Like the rest of the books in this series, Ember Queen is a rather good piece of young adult fiction. Sebastian has created an amazing story that features a group of young people growing as characters and sacrificing everything for freedom, friendship and justice. This a great book for younger readers, and while there is plenty of violence, war and fighting, there is nothing too graphic or over-the-top that makes it inappropriate for younger readers. I personally really appreciated Sebastian’s excellent portrayal of several LGBT+ characters within this book, especially as two of these characters had one of the best romantic relationships in the entire series. Despite being angled towards younger readers, Ember Queen is one of those books that can be enjoyed by a wider audience of people. There is definitely something for everyone in this book and it is really worth checking out.
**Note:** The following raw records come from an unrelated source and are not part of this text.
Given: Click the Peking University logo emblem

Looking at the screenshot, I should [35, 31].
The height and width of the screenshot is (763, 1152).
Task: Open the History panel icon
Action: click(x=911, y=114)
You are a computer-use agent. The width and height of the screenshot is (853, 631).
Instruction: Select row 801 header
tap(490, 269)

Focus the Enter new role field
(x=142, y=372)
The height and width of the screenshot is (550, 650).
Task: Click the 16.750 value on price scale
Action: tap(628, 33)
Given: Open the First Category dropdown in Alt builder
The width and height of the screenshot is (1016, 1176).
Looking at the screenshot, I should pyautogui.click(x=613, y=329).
Ember Queen by Laura Sebastian is a wonderful novel that not only contains a captivating story, but which also does an awesome job concluding the author’s debut trilogy. In this final book in the Ash Princess trilogy, Sebastian presents a desperate battle for freedom, complete with intriguing magical elements, excellent characters, complex interactions between the protagonist and antagonist and a fantastic story. All of this comes together in a first-rate read, which is a great conclusion to this series. I note that Sebastian has her next body of work already planned out, with the first book in her upcoming young adult fantasy series, Constellation of Chaos, set for release next year. This new book has an interesting plot synopsis out already and I am planning to grab this book when it comes out. Until then, Ember Queen is an excellent book from Sebastian and it is really worth seeing how this fantastic trilogy ends.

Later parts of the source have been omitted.